Reducing diesel emissions and protecting wetlands are important environmental gains. However, rather than touting these small improvements, which the Bush administration has done in southern Maine on recent Earth Days, this year, the administration should do something bold. This Earth Day, it should talk about developing federal rules to reduce greenhouse gas emissions with the energy industry officials who are asking for, not decrying, such regulations. It should also meet with government officials who have found that policies to slow climate change won’t harm the economy.
Earlier this month, the CEO of Duke Energy, an electricity and natural gas company, made headlines when he suggested that there should be a tax on carbon dioxide emissions to encourage a reduction in fossil fuel consumption. Fossil fuel burning is the top source of greenhouse gas emissions. Britain has a carbon tax, called the climate levy. In addition to encouraging conservation and emissions reductions, Britain’s tax is used to fund technological improvements to make such reductions possible.
“Personally, I feel the time has come to act – to take steps as a nation to reduce the carbon intensity of our economy,” Duke CEO Paul Anderson said.
His comments followed those of the president of Cinergy Corp. a week earlier.

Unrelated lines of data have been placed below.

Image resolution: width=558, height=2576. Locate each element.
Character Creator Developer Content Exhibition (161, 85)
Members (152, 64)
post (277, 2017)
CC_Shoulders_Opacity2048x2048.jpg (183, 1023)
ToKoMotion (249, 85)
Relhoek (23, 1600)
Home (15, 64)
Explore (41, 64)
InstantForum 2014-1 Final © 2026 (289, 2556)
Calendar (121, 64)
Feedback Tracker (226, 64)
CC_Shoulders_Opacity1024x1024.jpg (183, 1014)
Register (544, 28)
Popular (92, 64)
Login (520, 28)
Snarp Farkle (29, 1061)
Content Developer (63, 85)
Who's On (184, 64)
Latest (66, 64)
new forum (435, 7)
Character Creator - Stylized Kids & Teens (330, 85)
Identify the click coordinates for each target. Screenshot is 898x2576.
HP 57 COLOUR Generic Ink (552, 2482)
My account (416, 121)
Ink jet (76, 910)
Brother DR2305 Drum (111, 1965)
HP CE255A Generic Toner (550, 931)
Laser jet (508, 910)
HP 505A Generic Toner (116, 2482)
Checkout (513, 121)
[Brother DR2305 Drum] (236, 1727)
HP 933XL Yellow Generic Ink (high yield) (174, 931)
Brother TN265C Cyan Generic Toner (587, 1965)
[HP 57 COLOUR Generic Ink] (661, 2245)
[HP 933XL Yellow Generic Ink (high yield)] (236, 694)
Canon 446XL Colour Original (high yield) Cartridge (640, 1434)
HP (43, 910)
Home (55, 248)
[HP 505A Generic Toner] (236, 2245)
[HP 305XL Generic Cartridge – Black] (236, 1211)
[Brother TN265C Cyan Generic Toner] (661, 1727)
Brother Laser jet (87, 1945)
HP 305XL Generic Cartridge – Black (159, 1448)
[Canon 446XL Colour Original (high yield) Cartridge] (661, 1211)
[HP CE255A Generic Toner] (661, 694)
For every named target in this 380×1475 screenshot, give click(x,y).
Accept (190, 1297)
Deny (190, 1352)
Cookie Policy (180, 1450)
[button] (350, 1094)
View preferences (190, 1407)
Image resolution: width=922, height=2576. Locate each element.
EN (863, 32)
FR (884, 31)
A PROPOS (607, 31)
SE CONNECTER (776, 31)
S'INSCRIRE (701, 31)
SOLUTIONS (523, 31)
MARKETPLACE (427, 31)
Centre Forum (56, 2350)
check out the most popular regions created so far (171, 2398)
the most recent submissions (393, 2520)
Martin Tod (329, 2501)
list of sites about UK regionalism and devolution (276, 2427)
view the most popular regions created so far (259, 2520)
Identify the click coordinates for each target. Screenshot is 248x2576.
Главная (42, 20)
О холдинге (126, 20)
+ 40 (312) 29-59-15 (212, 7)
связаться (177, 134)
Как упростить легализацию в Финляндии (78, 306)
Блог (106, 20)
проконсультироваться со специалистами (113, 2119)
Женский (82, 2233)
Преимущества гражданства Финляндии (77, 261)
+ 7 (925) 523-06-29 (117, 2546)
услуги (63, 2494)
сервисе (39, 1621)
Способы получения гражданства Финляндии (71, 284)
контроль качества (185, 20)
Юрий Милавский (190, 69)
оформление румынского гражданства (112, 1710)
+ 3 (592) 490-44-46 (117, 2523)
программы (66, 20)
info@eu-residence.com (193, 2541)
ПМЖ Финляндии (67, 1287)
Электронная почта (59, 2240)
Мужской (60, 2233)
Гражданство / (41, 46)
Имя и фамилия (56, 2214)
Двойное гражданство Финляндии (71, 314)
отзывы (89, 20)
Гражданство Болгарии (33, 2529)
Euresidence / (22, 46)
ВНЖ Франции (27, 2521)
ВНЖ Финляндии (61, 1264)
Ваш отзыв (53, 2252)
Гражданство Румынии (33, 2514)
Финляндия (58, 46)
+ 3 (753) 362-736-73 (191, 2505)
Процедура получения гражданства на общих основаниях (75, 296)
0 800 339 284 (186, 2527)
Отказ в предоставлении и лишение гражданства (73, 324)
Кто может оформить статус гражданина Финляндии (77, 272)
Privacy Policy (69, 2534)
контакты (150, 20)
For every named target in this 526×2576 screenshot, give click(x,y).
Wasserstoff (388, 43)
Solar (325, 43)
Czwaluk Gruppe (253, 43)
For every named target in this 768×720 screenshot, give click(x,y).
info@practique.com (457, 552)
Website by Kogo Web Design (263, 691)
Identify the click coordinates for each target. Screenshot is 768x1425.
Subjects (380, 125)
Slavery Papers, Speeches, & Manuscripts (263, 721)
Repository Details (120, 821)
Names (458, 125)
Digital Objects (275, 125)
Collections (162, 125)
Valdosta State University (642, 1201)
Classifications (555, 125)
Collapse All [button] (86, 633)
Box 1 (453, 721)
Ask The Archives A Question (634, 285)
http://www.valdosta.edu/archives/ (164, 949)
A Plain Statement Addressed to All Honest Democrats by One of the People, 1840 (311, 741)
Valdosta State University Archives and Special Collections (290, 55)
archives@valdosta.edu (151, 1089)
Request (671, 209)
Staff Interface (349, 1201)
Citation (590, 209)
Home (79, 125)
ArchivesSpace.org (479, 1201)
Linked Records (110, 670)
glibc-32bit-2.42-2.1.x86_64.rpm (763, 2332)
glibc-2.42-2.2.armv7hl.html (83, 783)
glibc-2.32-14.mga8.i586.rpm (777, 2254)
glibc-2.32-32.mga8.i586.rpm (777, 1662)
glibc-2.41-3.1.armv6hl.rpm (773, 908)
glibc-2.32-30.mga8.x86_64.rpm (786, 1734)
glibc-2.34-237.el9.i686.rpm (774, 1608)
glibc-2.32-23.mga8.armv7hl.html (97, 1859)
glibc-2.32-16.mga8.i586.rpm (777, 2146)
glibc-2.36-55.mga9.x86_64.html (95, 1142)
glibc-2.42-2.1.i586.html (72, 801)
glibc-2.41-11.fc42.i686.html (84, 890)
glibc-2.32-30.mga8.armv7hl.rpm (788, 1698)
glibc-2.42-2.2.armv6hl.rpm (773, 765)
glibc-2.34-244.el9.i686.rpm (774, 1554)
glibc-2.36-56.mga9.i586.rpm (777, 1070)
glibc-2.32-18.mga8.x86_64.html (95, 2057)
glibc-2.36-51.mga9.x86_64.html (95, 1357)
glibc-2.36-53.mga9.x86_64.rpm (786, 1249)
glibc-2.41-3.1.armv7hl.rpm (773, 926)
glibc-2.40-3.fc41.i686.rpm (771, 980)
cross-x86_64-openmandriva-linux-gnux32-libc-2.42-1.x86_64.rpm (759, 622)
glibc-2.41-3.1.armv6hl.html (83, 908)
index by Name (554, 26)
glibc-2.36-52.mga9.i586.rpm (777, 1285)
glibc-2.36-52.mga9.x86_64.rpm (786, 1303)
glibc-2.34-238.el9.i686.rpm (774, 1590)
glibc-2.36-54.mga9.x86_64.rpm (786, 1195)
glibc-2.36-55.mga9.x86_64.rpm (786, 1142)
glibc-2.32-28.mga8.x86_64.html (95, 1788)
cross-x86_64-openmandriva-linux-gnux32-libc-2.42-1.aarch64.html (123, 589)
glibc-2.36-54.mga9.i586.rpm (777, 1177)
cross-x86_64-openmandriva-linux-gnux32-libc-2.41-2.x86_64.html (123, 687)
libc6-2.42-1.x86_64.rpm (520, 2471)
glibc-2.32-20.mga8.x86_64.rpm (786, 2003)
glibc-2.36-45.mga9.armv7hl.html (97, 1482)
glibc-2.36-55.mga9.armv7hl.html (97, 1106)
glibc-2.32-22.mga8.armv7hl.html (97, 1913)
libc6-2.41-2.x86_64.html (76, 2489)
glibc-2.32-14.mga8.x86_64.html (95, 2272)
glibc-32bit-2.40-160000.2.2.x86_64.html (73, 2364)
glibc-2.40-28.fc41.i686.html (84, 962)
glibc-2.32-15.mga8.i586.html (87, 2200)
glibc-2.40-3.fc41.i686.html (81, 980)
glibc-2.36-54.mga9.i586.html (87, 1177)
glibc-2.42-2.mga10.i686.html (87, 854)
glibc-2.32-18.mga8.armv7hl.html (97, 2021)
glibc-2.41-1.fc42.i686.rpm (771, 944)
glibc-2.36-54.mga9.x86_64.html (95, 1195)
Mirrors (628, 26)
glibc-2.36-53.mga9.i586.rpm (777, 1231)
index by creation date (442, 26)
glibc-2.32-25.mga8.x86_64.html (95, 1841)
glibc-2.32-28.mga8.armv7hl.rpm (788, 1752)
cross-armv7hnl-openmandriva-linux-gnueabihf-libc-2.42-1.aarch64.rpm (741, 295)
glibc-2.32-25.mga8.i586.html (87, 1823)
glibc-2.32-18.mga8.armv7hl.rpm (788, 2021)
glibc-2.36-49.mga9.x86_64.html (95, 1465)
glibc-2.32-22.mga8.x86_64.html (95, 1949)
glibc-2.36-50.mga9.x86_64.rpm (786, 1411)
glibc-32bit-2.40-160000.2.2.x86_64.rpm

That company’s president, James Rogers, wrote to shareholders that “as a major coal-burning utility, some might expect us to duck this issue. But avoiding the debate over global climate change and failing to understand its consequences are not options for us.”
In a letter to shareholders, Mr. Anderson said that political leaders in Washington must move forward with multi-state pollutant rules and a new national energy policy. Naturally, one reason the companies want federal regulation is to avoid a web of 50 different state regulations. Mr. Anderson also acknowledged that the changes he wants aren’t likely to happen during the current administration. President Bush withdrew the United States from participation in the Kyoto Protocol. The treaty, which took effect in February, requires 30 industrial countries to reduce greenhouse gas emissions by a combined average of 5.2 percent below 1990 levels by 2012.
True, Duke remains opposed to mandatory limits on carbon dioxide emissions and a cap-and-trade system. However, corporate understanding and acceptance of methods to reduce greenhouse gas emissions is a slow process.
New information from the federal Energy Information Administration should help. The EIA found that mandatory limits on greenhouse gas emissions, including carbon dioxide, would not significantly slow economic growth.
Enacting a suite of policies, including 36 percent higher fuel efficiency standards for vehicles, better building energy efficiency standards and an emissions reduction plan that included a cap-and-trade system, would reduce gross domestic product by between 0.10 and 0.15 percent by 2025. “The overall annual growth rate of the economy between 2003 and 2025, in terms of both real GDP and potential GDP, is not materially altered,” the EIA concluded. The greenhouse gas-reducing plan would cost each U.S. household an average of $78 a year.
Far from the economic disaster some have predicted if the United States follows the lead of many other developed countries and enacts mandatory rules to cut greenhouse gas emissions, this is a small price to pay for a more stable climate.